[[ Text segment open ]]

Tool Environments

Each tool in proto_tools runs inside its own isolated environment, managed by micromamba. On a tool’s first invocation, the library detects the host hardware, resolves the tool’s dependencies, installs them into a dedicated environment under $PROTO_HOME/proto_tool_envs/, and executes the tool there. Subsequent invocations reuse the cached environment and proceed directly to execution. Because each tool is confined to its own environment, tools with mutually incompatible dependencies can be used together from a single Python program. One tool may require PyTorch 2.1 and another PyTorch 2.4, or one may pin an older Python release and another the most recent; the conflicting requirements never coexist in one environment, and no manual environment management is required. Open as a runnable notebook

The problem it solves

Computational biology tools are difficult to install alongside one another. AlphaFold3 requires a build of JAX targeting a specific CUDA version; ESM2 expects a particular release of PyTorch; BLAST is a system binary that must be available on the executable search path; RFdiffusion pins a specific Python version; and each tool stores its model weights in a different location. Installing several of them into a single environment frequently produces unresolvable dependency conflicts. The conventional solution is to maintain a separate Conda environment per tool and to activate the appropriate one before each run. proto_tools instead provisions and manages a dedicated environment for each tool automatically. Because no two tools share an environment, their conflicting requirements never interact.

[[ Text segment closed ]]
[[ Data shown open ]]

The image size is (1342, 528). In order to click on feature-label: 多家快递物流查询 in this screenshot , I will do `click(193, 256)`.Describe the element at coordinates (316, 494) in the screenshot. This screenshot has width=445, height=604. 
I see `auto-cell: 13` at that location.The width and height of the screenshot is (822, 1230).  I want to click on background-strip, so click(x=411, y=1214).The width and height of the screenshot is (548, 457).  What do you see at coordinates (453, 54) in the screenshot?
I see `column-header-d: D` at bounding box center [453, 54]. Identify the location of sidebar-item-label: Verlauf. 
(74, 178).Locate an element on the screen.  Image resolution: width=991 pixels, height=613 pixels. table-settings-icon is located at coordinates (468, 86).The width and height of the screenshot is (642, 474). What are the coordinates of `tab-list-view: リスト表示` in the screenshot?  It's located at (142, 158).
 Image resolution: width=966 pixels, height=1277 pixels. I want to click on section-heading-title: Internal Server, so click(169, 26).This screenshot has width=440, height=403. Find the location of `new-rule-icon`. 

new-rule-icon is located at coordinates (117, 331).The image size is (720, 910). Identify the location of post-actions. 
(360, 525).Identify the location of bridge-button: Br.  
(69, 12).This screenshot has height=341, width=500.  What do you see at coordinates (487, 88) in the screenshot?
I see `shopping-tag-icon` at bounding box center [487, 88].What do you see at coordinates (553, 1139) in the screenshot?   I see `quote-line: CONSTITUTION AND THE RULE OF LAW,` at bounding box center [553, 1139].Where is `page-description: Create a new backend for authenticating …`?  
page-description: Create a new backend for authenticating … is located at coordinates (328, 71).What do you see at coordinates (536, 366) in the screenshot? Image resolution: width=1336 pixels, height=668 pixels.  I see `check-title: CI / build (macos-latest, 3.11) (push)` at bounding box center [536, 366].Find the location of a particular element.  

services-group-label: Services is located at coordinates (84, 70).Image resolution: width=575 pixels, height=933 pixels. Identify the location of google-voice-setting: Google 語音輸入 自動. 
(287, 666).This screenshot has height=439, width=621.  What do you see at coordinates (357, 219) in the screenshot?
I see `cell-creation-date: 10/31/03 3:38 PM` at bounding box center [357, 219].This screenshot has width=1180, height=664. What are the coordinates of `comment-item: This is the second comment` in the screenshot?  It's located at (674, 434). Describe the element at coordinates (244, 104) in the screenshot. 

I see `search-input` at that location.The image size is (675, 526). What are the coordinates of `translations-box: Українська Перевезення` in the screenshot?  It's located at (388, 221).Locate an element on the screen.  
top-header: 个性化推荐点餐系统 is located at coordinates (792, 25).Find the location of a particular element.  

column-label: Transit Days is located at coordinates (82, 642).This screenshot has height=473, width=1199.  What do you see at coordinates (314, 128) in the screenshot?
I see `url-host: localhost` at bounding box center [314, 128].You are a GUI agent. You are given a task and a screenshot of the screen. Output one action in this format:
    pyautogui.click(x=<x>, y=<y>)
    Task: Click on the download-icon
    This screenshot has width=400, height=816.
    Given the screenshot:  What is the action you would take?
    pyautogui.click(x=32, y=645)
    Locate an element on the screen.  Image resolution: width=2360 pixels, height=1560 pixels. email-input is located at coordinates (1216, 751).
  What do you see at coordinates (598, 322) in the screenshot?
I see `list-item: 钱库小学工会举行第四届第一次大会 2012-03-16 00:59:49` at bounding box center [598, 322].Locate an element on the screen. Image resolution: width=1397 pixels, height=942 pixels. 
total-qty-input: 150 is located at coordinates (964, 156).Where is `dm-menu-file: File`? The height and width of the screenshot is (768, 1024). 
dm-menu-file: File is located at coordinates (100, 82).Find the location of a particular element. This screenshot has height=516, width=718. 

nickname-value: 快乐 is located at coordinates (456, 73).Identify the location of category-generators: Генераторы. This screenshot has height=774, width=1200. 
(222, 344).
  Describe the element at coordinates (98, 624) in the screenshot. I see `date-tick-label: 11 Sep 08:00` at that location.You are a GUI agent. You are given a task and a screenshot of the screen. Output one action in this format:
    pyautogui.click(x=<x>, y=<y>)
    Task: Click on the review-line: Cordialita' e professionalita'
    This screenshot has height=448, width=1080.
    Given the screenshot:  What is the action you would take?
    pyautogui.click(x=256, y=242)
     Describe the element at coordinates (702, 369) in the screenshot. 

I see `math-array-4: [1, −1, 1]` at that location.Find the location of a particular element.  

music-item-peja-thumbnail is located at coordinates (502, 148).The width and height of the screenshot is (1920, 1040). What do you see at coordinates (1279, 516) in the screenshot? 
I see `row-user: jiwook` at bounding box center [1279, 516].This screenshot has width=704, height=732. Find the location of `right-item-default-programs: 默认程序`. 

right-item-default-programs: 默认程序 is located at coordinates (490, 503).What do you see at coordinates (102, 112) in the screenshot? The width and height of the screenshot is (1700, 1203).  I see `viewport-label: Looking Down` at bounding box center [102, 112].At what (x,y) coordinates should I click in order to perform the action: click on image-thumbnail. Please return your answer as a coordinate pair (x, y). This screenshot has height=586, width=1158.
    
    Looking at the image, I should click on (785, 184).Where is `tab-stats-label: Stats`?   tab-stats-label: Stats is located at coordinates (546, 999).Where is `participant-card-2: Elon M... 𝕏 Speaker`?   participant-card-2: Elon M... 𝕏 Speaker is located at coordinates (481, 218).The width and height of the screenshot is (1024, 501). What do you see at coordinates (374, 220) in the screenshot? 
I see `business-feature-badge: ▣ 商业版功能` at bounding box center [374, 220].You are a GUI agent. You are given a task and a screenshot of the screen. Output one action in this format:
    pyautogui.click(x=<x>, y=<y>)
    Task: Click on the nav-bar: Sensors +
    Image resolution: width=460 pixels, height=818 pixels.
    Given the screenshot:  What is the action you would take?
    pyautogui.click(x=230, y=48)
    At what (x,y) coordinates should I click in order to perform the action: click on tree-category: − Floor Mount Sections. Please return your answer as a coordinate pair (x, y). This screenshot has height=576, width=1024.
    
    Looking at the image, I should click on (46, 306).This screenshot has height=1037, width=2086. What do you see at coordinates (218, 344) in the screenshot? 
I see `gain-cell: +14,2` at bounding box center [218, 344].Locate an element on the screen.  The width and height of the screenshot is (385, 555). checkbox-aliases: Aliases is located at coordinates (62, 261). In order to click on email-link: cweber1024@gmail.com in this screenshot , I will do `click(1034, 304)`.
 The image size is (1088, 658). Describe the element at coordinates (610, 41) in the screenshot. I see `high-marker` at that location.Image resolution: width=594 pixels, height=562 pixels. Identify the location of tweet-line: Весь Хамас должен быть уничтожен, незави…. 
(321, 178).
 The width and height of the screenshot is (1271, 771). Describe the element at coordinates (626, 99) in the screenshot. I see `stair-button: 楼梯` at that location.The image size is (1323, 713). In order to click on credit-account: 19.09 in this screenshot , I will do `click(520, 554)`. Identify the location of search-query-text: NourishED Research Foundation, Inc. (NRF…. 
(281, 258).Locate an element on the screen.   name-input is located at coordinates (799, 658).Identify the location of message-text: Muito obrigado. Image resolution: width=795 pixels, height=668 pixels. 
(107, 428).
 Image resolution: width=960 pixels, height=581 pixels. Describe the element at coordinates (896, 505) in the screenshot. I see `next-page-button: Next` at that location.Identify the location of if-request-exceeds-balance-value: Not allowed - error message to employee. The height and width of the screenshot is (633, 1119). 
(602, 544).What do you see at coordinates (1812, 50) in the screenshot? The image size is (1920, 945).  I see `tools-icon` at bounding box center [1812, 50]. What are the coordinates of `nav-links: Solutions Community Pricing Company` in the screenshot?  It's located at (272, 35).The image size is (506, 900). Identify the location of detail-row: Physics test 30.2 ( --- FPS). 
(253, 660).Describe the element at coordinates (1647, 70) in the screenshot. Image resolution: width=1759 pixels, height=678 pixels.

[[ Data shown closed ]]

Tasks:
- A) According to the text on proto_tools tool environments, under which directory is each tool's dedicated environment installed?
- B) Write what comes next in the text on proto_tools tool environments, starting after its last sentence.
The lines are not required for any of this work.

Exercise answers:
- A) $PROTO_HOME/proto_tool_envs/

- B)
Your script calls into proto_tools, which dispatches each tool into its own isolated environment

Contents of an environment

Each environment resides at $PROTO_HOME/proto_tool_envs/{tool_key}_env/ and is fully self-contained. It comprises an isolated Python interpreter pinned to the version the tool requires; the tool’s dependencies, resolved as hardware-appropriate package builds (for example, the CUDA build matching the available GPU, or a CPU-only build on a machine without one); and a local cache for the compiled extensions and just-in-time (JIT) artifacts produced at run time. Tools that provide a command-line binary, such as BLAST or MAFFT, have that binary installed into the environment, and any variables declared in the tool’s env_vars.txt file (for example, Hugging Face access tokens or backend selections) are applied automatically when the tool runs. Model weights are the sole component stored outside the environment. They reside separately under $PROTO_HOME/proto_model_cache/{tool_key}/ (configurable via PROTO_MODEL_CACHE), so that rebuilding an environment does not re-download large model checkpoints.

First call vs. cached call

On the first invocation of a tool on a given machine, the library performs the complete setup procedure. It reads the tool’s standalone setup scripts, detects the host hardware (GPU availability, CUDA version, operating system, and processor architecture), and resolves a compatible dependency set, selecting the appropriate PyTorch or JAX build, the required Python version, and any necessary binaries. It then creates the isolated environment under $PROTO_HOME/proto_tool_envs/, installs the resolved dependencies, and executes the tool.

First call installs the env; subsequent calls reuse the cache

This setup cost is incurred only once. Every subsequent invocation finds the environment already present and proceeds directly to execution; setup is therefore a one-time cost per tool, per machine. The process can be observed by inspecting the environment directory. Before the first invocation it is empty, as no tool has yet required an environment:

python

import os

os.environ.setdefault("PROTO_HOME", os.path.expanduser("~/.proto"))
!ls $PROTO_HOME/proto_tool_envs/ 2>/dev/null || echo "(no tool environments yet)"

(no tool environments yet)

The following call invokes ESM2 for the first time. It uses the small esm2_t6_8M_UR50D checkpoint on CPU so that the example is reproducible on any machine. Because this first call builds the esm2_env environment before running the model, it takes considerably longer than the embedding computation alone:

python

from proto_tools.tools.masked_models.esm2.esm2_embeddings import (
    ESM2EmbeddingsConfig,
    ESM2EmbeddingsInput,
    run_esm2_embeddings,
)

# First call: builds the isolated environment, then runs inference.
output = run_esm2_embeddings(
    ESM2EmbeddingsInput(sequences=["MKTLLILAVVAAALA"]),
    ESM2EmbeddingsConfig(model_checkpoint="esm2_t6_8M_UR50D", device="cpu"),
)
print(f"Mean embedding dimension: {len(output.results[0].mean_embedding)}")

The environment now exists on disk and persists for all subsequent calls:

python

!ls $PROTO_HOME/proto_tool_envs/

esm2_env

A second invocation finds the environment already built and proceeds directly to inference, with no installation step.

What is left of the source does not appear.